The connector is read only: it writes nothing to your data and consumes no credit. It gives access to the workspaces, the customers, the exchanges and their passages, the counted themes and the personas. The page shows which assistants are actually connected, and you can disconnect any of them at any time.
Connect your assistant to Meidly
From the MCP, API & Integrations page, authorise Claude or ChatGPT in one click, or generate a token for another client. Read only, no credit consumed.
The limits, honestly
A connector does not make the assistant infallible. Three limits are worth keeping in mind.
- The answer is only as good as what was captured. A call that was not recorded or a decision made in a corridor does not exist for the assistant. If it finds nothing, that does not prove nothing was said.
- A model can misread. It can take a sentence out of context, mix up two speakers or generalise from two passages. A transcript can also contain recognition errors.
- The citation is there to be checked. Before reusing a claim in a decision or a message, open the quoted passage and read what surrounds it.

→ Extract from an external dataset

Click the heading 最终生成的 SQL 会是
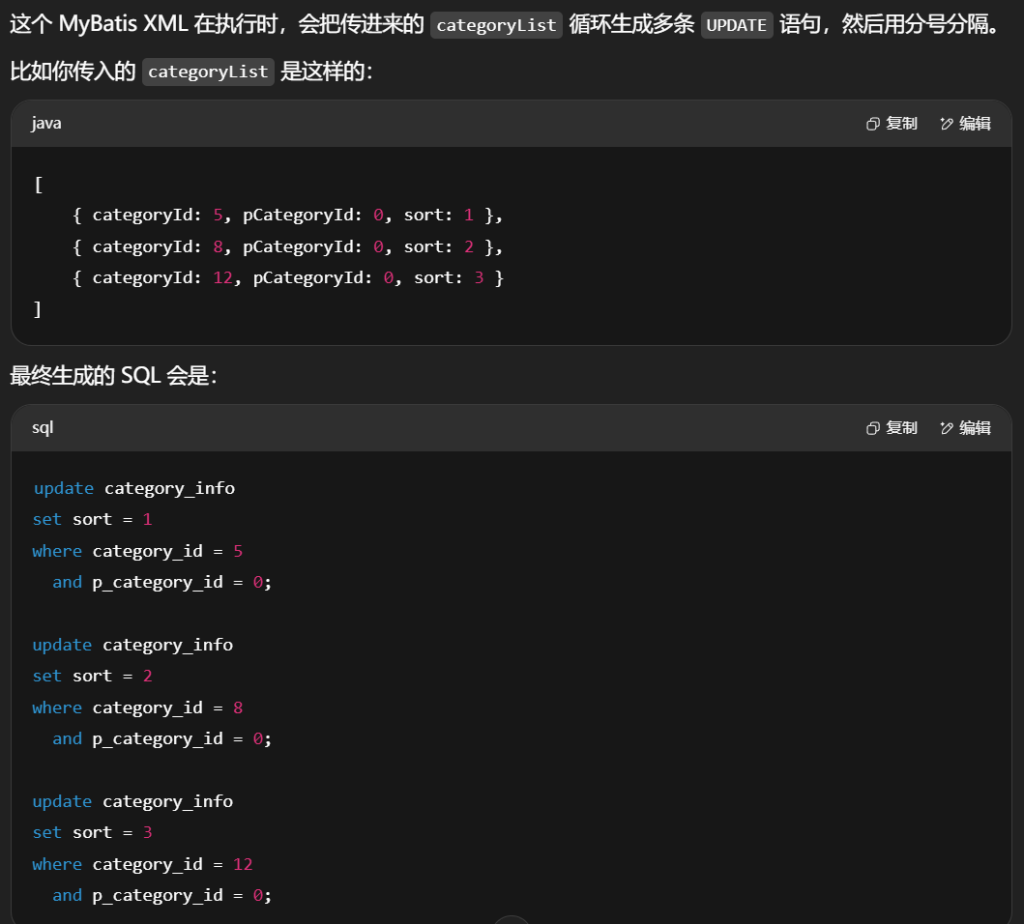The width and height of the screenshot is (1024, 924). click(x=113, y=376)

Used this way, the assistant does not replace review, it makes review possible: instead of listening to twenty calls again, you check the three passages its answer rests on.
Where to start
- Gather the recordings of a few active accounts, with the participants' consent.
- Connect a single assistant, for one or two people in the team, and look at what it sees.

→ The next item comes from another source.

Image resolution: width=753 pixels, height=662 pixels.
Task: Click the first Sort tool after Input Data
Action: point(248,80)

- Start with questions you already know the answer to, to judge the quality of the citations.
- Then widen to questions of frequency and comparison, where the gain is clearest.
The benefit does not show on the first question. It shows the day you ask what keeps coming back across fifty calls and get a counted answer, with the passages to check it.
Frequently asked questions
What is the Model Context Protocol?
An open standard introduced by Anthropic in November 2024. It lets an AI assistant such as Claude or ChatGPT call tools and read data held in other applications, without a specific integration for each assistant.
Can the assistant modify the workspace's data?
No. Our connector is read only: it reads customers, exchanges, passages, themes and personas, but it writes nothing, deletes nothing and triggers no paid action.
How is this different from pasting a transcript into ChatGPT?
A pasted transcript is capped by the model's context, forgotten in the next chat and summarised without a source. With the connector, the assistant searches every exchange you have access to on its own and quotes the passages it relies on.
Does the connector consume credits?
No, reads through the connector consume no credit. In the app, analysing an exchange costs one credit per started block of 1,000 characters of its transcript, and a question asked to the built in assistant costs one credit.
What GDPR precautions should you take?
Inform participants of the recording and its use, limit access to the people who need it, check the terms of the connected model's provider, and keep the purpose to knowing your customers, never to rating individuals.